*Reading passage:*
Trigger strategies (e.g., Grim Trigger: cooperate until the opponent defects, then defect forever) enforce cooperation through the threat of permanent punishment.

The discount factor threshold for cooperation in the prisoner's dilemma: $$\delta \geq \frac{u(\text{temptation}) - u(\text{cooperate})}{u(\text{temptation}) - u(\text{punishment})}$$

5.6 Stackelberg Games (Leader-Follower)

In a Stackelberg game, one player (the leader) moves first, and the other (the follower) observes and best-responds.

Structure: 1. Leader chooses $x \in X$ 2. Follower observes $x$ and chooses $y^*(x) = \arg\max_{y \in Y} u_F(x, y)$ 3. Leader anticipates this: $\max_{x \in X} u_L(x, y^*(x))$

This is a bilevel optimization problem:

$$\max_x \; u_L(x, y^*(x)) \quad \text{s.t. } y^*(x) \in \arg\max_y u_F(x, y)$$

The leader's payoff in a Stackelberg equilibrium is at least as good as in the corresponding Nash equilibrium (first-mover advantage).

OKS Relevance: Multi-robot coordination often has implicit leader-follower dynamics. The fleet management system (RCS) acts as a "leader" assigning tasks; individual robots are "followers" that optimize their local execution. Stackelberg models also apply to elevator allocation: the BEC controller (leader) schedules battery swaps, and robots (followers) plan around the schedule.


6. Mechanism Design

Mechanism design is "inverse game theory" — instead of analyzing a given game, we design the rules of the game to achieve a desired outcome.

6.1 Revelation Principle

Setting: Players have private types $\theta_i$ (e.g., valuations). A mechanism $(M, g)$ specifies message spaces $M_i$ and an outcome function $g : M \to O$.

Revelation Principle: For any mechanism that implements a social choice function in equilibrium, there exists a direct revelation mechanism where: 1. Each player reports their type $\hat{\theta}_i$ 2. Truth-telling ($\hat{\theta}_i = \theta_i$) is an equilibrium

This simplifies mechanism design: we only need to consider truthful mechanisms.

6.2 Incentive Compatibility

A mechanism is incentive compatible (IC) if reporting truthfully is optimal:

$$u_i(\theta_i, g(\theta_i, \theta_{-i})) \geq u_i(\theta_i, g(\hat{\theta}_i, \theta_{-i})) \quad \forall \hat{\theta}_i, \forall \theta_{-i}$$

  • Dominant-strategy IC (DSIC): truth-telling is optimal regardless of others' reports
  • Bayesian IC (BIC): truth-telling is optimal in expectation over others' types

6.3 VCG Mechanism (Vickrey-Clarke-Groves)

The VCG mechanism achieves efficient allocation with DSIC:

  1. Allocation rule: Choose outcome $o^*$ that maximizes total reported value: $o^* = \arg\max_o \sum_i v_i(o, \hat{\theta}_i)$

  2. Payment rule: Player $i$ pays: $$p_i = \max_o \sum_{j \neq i} v_j(o, \hat{\theta}_j) - \sum_{j \neq i} v_j(o^*, \hat{\theta}_j)$$

Intuition: $i$ pays the "externality" they impose — how much worse off the others are due to $i$'s presence.

*Requirements:*
1. In the game theory notes, what does the BEC controller schedule in the elevator allocation example?
2. Turn the paragraph of the game theory notes that begins "OKS Relevance:" into a short bulleted list that keeps its main facts.
3. Write the next part of the game theory notes, picking up right after the last sentence.
The lines after this point aren't needed.

*Given data:*
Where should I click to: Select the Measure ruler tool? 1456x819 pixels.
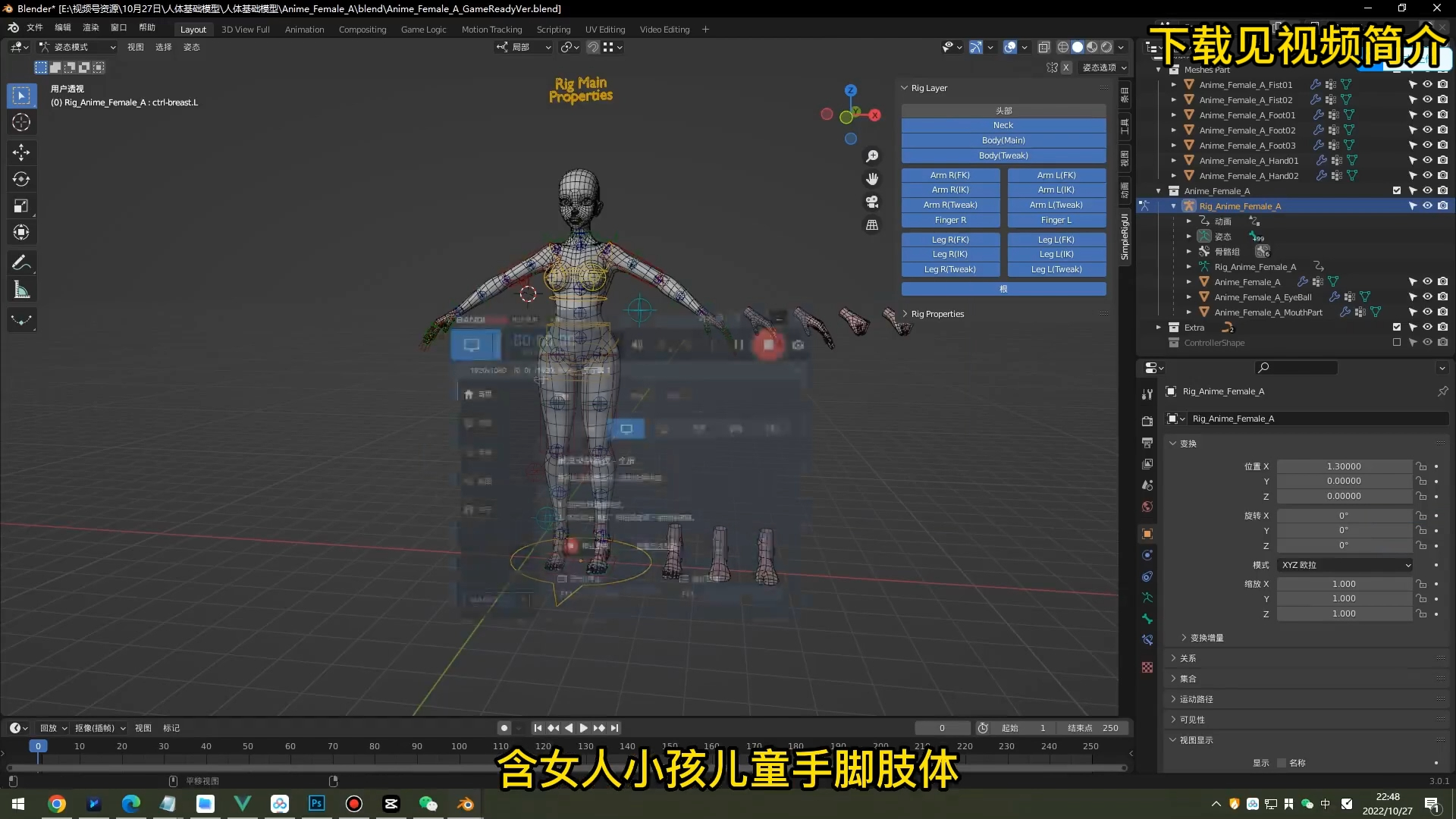[x=21, y=290]
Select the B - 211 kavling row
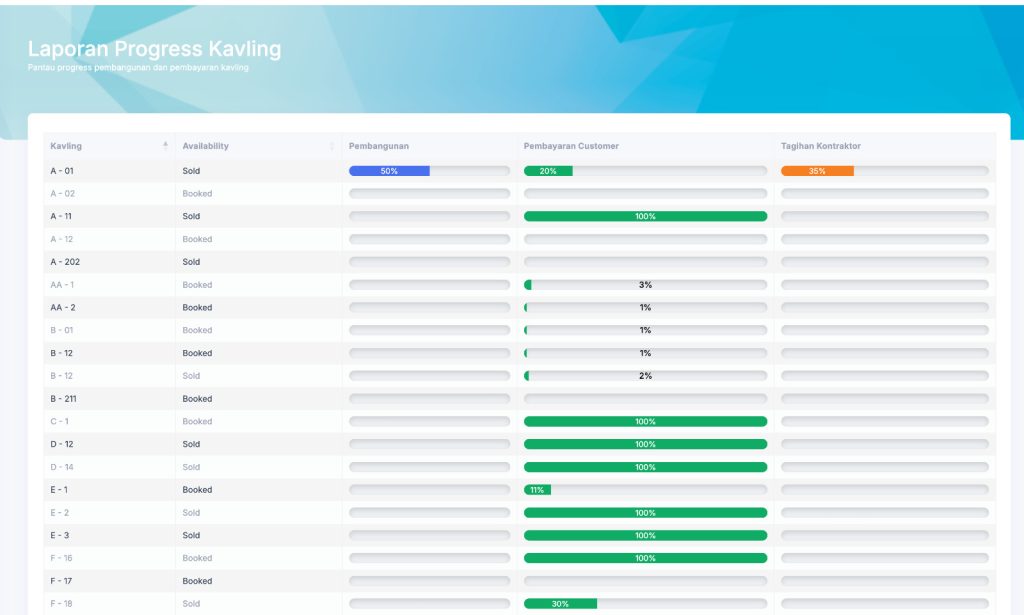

*Expected responses:*
1. Battery swaps.

2.
- Multi-robot coordination often has implicit leader-follower dynamics.
- The fleet management system (RCS) acts as a "leader" that assigns tasks.
- Individual robots are "followers" that optimize their local execution.
- Stackelberg models also apply to elevator allocation, where the BEC controller (leader) schedules battery swaps and robots (followers) plan around that schedule.

3.
Properties: Allocatively efficient, DSIC, individually rational (under Clarke pivot rule).

6.4 Auction Types

Auction Rules Equilibrium Strategy (private values) Revenue
First-price sealed-bid Highest bid wins, pays own bid Shade bid: $b_i = \frac{n-1}{n}\theta_i$ $\frac{n-1}{n+1}\bar{\theta}$
Second-price (Vickrey) Highest bid wins, pays second-highest Bid true value: $b_i = \theta_i$ $\frac{n-1}{n+1}\bar{\theta}$
English (ascending) Open ascending, last bidder wins Stay until price = value $\frac{n-1}{n+1}\bar{\theta}$
Dutch (descending) Open descending, first bidder wins Same as first-price sealed $\frac{n-1}{n+1}\bar{\theta}$

The Vickrey auction is a special case of VCG for single-item allocation.

6.5 Revenue Equivalence Theorem

Theorem (Myerson, 1981): Under the independent private values model with risk-neutral bidders, symmetric equilibria, and the same allocation rule, all four standard auction formats yield the same expected revenue.

Conditions for revenue equivalence: 1. Values are independently drawn from the same distribution 2. Bidders are risk-neutral 3. Bidder with the lowest type gets zero surplus 4. The item goes to the bidder with the highest value

OKS Relevance: Multi-robot task allocation can be modeled as an auction. Each robot "bids" its estimated cost to complete a task, and the auctioneer (RCS) assigns tasks to minimize total cost. Second-price auctions ensure robots truthfully report their costs. This is used in market-based multi-robot coordination systems.


7. Algorithmic Game Theory

7.1 Computing Nash Equilibria — Lemke-Howson

For two-player bimatrix games $(A, B)$ with $A \in \mathbb{R}^{m \times n}$, finding a Nash equilibrium is equivalent to a linear complementarity problem (LCP).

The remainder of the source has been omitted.